Word and item position data

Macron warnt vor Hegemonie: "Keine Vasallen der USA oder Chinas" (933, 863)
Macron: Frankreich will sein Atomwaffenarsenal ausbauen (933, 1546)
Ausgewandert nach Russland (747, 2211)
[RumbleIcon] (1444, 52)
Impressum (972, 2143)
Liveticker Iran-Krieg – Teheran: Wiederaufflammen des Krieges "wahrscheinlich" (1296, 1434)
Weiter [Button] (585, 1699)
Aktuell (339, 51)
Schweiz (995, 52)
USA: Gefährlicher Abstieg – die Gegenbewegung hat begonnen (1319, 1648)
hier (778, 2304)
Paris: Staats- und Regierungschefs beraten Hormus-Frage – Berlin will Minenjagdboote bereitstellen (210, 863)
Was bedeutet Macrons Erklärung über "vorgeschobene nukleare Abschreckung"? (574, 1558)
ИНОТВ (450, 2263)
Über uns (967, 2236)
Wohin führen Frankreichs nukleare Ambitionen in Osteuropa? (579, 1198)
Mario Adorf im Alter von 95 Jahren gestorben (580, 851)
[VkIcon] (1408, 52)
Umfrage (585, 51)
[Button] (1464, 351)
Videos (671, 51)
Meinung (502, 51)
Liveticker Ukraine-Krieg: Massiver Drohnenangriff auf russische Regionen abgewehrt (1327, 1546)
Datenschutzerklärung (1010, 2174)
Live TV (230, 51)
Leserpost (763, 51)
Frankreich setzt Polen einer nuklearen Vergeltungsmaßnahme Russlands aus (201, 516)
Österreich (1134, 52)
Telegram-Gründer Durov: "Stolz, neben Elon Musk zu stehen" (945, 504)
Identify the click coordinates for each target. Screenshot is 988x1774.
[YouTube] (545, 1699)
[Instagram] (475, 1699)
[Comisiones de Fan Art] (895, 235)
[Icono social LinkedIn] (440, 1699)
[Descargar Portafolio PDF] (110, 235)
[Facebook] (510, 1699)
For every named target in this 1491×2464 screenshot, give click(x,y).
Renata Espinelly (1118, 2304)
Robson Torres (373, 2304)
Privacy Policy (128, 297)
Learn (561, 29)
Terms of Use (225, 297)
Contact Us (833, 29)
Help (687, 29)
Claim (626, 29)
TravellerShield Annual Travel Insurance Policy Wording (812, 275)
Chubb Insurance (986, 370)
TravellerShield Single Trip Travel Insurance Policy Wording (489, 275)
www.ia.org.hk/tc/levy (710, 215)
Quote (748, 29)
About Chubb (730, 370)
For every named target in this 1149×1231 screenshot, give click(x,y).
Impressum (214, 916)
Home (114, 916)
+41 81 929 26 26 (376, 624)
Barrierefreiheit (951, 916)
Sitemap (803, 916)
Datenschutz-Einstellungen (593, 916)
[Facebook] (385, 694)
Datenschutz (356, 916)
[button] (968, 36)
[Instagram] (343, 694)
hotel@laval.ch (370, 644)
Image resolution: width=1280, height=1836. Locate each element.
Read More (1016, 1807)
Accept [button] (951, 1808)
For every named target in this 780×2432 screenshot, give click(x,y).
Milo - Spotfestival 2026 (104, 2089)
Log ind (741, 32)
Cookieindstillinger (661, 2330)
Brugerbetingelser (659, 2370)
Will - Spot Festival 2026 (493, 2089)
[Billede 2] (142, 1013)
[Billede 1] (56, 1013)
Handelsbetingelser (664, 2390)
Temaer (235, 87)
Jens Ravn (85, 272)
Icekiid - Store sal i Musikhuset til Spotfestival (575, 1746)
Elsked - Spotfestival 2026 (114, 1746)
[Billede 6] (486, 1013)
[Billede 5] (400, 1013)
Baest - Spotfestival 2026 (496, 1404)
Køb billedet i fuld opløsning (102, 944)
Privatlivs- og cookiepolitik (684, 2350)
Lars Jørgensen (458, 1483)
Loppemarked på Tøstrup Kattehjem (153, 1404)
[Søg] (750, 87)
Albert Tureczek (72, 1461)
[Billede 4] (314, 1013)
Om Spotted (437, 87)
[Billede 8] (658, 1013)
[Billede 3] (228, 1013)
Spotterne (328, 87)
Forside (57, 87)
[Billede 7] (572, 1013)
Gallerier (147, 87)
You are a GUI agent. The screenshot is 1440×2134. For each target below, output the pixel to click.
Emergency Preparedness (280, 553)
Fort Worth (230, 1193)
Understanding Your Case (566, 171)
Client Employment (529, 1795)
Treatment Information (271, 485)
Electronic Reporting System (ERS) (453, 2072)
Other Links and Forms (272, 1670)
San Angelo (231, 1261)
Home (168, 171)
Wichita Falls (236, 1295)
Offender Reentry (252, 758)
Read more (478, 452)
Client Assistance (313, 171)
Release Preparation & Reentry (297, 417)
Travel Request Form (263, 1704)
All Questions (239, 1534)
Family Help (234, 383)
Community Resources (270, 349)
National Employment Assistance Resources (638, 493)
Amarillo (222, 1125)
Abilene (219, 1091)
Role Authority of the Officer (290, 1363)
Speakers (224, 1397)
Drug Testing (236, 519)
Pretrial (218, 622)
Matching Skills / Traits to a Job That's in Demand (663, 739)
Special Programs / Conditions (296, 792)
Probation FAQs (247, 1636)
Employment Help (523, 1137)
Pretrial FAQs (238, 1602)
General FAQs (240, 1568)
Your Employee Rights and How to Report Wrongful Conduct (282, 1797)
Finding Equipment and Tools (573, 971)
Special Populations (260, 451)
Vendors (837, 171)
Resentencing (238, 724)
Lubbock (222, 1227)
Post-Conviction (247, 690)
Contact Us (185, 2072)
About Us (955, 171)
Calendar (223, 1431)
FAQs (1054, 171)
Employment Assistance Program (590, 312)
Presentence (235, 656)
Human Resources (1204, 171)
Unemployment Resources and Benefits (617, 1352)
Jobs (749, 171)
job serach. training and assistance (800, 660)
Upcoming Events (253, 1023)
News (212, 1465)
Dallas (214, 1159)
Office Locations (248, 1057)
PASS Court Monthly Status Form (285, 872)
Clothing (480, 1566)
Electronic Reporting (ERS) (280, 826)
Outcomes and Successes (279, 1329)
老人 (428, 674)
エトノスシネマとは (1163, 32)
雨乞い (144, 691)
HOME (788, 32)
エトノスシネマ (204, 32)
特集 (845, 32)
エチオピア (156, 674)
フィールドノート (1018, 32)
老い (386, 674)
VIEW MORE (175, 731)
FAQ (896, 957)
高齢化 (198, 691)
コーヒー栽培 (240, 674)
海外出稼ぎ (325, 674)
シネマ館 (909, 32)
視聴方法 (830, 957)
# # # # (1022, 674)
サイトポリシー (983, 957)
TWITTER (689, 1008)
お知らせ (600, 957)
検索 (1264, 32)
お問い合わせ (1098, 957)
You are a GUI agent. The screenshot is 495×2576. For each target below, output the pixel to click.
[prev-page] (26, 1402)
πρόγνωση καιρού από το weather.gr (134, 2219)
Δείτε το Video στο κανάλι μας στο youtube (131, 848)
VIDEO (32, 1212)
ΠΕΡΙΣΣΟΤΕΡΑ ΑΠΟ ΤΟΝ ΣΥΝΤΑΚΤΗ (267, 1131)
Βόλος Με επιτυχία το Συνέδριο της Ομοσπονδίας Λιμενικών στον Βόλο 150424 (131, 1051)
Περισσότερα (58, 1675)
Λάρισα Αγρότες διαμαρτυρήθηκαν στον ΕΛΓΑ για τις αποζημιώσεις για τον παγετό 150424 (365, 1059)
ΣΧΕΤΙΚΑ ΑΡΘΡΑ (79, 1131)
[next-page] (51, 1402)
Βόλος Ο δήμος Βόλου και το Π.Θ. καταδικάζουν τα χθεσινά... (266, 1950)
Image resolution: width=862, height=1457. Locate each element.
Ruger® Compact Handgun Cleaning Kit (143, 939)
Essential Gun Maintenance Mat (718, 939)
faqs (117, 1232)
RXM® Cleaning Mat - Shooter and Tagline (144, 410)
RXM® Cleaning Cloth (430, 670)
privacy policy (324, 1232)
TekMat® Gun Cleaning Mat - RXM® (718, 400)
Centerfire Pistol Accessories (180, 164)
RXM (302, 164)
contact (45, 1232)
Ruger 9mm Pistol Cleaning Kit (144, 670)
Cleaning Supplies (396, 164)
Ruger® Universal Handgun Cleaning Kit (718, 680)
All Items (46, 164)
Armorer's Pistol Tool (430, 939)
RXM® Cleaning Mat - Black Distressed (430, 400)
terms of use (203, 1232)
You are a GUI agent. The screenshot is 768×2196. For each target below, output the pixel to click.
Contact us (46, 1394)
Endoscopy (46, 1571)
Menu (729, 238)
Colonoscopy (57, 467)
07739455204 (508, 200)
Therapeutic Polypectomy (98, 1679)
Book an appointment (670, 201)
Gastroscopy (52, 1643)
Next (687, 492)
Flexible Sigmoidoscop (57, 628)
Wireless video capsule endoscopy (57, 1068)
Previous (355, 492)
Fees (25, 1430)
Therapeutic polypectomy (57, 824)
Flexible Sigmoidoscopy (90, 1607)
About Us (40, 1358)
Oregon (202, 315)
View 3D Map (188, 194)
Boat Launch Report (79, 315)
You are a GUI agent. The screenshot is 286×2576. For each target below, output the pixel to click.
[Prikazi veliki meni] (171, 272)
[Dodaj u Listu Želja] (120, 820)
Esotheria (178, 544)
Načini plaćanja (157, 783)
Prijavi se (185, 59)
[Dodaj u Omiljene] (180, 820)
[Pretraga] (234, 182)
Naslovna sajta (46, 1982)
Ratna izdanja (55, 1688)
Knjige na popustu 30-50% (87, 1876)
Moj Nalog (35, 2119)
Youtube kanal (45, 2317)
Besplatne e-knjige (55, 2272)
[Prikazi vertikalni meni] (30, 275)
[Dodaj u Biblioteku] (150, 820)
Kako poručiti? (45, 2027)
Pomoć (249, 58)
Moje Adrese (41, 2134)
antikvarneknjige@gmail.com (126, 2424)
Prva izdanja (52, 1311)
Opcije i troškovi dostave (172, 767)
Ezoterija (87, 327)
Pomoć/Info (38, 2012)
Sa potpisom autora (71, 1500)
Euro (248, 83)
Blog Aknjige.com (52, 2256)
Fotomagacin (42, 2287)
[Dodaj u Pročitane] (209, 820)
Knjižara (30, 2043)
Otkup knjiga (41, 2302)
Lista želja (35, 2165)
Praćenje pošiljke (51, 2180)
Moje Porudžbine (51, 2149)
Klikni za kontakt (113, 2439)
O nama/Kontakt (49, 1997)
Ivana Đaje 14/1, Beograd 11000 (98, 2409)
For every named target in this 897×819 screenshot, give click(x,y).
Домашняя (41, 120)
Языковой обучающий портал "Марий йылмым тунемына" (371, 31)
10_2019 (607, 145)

= Task to carry out =
In the lines from the first one through the one containing "Impressum (972, 2143)", inclusive, change "Ausgewandert" to "Umgezogen". Return only those lines, with everything else left as it is.

= Correct answer =
Macron warnt vor Hegemonie: "Keine Vasallen der USA oder Chinas" (933, 863)
Macron: Frankreich will sein Atomwaffenarsenal ausbauen (933, 1546)
Umgezogen nach Russland (747, 2211)
[RumbleIcon] (1444, 52)
Impressum (972, 2143)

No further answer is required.